Monta la polemica, a Piedimonte San Germano, dopo la decisione della direzione FCA di spostare il giorno in cui i dipendenti potranno usufruire della festività legata al patrono.
Come consuetudine, in ogni comune italiano non si lavora, sia nel pubblico che nel privato, il giorno della festa patronale.
A Piedimonte San Germano, il patrono è Sant’Amasio e la festività ricade il 23 gennaio un giorno che, per contratto di lavoro, sarebbe un giorno di festa per enti ed aziende che risiedono sul territorio del comune.
Ma FCA, quest’anno, ha deciso di spostare la chiusura dello stabilimento dal 23 gennaio, giovedì, al 27 gennaio, lunedì.
Per cui, tra i mugugni, quest’anno a Piedimonte San Germano mentre il 23 gennaio ci sarà il rispetto della festività patronale da parte di tutti gli ambienti lavorativi, pubblici e privati, i lavoratori FCA dovranno aspettare il 27.

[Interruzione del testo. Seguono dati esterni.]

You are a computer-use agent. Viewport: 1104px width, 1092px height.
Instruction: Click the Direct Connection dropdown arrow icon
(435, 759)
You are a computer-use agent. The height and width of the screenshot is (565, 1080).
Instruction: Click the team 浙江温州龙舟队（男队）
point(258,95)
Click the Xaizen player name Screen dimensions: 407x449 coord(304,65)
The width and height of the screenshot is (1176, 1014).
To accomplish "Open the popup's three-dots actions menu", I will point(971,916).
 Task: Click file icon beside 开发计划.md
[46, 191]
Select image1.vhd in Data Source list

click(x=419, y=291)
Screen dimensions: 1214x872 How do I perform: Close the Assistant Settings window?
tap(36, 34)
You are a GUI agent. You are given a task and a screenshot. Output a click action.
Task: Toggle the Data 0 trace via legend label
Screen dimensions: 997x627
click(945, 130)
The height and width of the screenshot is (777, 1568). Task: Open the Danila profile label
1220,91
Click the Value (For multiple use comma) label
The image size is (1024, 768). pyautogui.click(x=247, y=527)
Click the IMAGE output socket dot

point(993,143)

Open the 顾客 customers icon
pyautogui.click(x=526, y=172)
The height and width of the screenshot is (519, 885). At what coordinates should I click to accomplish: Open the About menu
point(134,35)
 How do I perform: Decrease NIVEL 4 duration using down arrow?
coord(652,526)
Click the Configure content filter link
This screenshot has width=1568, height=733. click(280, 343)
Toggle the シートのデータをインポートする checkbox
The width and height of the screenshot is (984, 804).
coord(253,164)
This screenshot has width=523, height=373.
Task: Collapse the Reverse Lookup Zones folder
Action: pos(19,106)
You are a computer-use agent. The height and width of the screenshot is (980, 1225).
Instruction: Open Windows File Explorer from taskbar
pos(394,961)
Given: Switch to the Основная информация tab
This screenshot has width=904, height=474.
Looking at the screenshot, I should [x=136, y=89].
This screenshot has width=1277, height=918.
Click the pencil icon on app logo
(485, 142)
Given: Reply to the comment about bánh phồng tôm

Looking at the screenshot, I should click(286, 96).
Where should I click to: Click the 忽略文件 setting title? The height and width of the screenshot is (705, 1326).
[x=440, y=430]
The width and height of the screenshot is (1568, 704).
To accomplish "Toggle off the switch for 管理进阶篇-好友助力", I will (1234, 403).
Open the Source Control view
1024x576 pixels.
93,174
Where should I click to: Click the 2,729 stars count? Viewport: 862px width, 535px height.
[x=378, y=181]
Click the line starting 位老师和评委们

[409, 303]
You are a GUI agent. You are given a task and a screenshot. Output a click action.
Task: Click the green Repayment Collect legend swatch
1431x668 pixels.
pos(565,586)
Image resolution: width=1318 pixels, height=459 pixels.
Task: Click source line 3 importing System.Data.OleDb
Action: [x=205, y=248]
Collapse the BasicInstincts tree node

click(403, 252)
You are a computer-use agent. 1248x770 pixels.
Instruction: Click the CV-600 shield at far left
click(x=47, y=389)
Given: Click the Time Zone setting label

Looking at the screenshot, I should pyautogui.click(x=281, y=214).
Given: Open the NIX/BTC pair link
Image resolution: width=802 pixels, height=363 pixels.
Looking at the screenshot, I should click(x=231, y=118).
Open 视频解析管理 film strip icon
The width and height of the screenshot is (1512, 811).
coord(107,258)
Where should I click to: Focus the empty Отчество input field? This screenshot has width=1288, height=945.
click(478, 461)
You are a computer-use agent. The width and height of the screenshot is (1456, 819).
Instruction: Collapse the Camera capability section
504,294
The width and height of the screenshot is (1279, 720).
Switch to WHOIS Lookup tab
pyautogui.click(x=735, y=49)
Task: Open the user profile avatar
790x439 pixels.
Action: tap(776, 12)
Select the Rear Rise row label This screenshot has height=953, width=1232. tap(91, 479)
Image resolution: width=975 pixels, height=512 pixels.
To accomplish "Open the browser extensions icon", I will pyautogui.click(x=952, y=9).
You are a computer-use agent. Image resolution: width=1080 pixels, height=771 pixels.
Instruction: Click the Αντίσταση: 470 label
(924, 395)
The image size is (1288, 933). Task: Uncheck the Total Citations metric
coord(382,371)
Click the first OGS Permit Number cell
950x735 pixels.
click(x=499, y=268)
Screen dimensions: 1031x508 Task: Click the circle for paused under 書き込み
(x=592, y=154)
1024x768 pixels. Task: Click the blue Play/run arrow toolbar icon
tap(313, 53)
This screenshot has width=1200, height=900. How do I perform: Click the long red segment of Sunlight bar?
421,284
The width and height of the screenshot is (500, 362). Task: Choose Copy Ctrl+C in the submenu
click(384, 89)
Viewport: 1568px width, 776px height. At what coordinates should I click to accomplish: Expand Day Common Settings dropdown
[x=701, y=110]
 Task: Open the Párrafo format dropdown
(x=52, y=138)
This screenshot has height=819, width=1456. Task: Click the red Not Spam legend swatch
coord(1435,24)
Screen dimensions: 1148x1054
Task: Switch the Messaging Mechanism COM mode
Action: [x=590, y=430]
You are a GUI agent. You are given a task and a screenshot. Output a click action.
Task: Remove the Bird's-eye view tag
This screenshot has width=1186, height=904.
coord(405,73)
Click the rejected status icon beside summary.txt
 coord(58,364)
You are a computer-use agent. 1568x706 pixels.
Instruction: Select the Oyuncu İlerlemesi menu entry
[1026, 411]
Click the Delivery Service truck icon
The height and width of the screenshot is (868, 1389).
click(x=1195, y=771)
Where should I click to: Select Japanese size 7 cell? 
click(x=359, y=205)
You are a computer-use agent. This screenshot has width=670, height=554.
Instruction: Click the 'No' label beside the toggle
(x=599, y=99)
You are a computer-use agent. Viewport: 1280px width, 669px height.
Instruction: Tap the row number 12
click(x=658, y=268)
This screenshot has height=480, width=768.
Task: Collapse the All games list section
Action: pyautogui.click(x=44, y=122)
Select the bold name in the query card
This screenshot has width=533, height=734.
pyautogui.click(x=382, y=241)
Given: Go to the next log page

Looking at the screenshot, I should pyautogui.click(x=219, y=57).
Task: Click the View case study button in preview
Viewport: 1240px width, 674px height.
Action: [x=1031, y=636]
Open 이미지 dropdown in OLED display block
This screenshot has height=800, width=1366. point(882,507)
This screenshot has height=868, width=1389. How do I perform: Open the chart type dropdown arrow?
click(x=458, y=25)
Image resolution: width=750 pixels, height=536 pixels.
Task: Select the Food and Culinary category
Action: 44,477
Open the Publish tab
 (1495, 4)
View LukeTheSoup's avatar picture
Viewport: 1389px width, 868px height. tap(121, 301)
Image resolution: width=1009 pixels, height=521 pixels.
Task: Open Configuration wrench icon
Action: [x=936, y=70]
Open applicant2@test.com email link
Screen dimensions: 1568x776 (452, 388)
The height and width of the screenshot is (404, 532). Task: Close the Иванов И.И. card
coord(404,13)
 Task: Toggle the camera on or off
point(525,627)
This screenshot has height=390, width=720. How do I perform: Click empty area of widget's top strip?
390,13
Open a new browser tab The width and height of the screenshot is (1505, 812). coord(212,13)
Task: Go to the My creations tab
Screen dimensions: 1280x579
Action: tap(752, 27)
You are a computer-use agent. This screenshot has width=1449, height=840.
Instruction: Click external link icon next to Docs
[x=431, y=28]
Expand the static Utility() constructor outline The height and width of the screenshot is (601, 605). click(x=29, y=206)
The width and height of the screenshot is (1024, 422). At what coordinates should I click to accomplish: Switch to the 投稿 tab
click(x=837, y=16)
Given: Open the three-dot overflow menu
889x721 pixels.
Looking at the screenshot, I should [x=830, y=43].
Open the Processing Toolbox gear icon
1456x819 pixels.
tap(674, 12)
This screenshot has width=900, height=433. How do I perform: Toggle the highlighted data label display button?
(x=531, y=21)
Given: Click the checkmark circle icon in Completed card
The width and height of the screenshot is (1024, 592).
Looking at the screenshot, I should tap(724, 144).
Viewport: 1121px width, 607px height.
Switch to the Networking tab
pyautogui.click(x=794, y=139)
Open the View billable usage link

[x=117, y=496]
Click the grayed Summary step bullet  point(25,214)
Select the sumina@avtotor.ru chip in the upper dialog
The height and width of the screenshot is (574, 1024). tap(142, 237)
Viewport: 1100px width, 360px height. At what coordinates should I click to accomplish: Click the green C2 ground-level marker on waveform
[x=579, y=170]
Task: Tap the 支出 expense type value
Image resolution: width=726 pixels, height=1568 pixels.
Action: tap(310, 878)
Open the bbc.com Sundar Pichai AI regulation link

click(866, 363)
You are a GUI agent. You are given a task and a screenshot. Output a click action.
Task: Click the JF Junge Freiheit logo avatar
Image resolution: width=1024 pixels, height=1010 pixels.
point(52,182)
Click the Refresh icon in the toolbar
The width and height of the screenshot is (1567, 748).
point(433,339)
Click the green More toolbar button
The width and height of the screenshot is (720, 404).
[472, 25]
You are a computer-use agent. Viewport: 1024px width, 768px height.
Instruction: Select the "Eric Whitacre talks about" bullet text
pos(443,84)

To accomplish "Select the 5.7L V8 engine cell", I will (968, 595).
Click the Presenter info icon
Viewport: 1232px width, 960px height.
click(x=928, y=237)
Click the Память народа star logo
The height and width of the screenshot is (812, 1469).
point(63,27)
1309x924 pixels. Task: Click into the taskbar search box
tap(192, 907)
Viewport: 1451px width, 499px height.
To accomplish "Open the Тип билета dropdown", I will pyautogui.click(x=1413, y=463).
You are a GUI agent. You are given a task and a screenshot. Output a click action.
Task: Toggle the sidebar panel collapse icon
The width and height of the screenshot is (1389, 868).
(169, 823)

“La ricorrenza del Patrono va rispettata – ha detto il sindaco Gioacchino Ferdinandi – ma se serve a risolvere un problema in un momento di grave crisi come quello che stiamo vivendo sono certo che anche il nostro Santo farà … uno sforzo. Invito comunque alla riflessione affinché non diventi un’abitudine. La festività del Santo Patrono è anche occasione di aggregazione per le comunità”.
Nei giorni scorsi si era già espresso anche il parroco, che aveva ritenuto poco opportuna la decisione di FCA di cambiare il giorno di fermo produttivo nello stabilimento senza consultarsi con l’istituzione religiosa.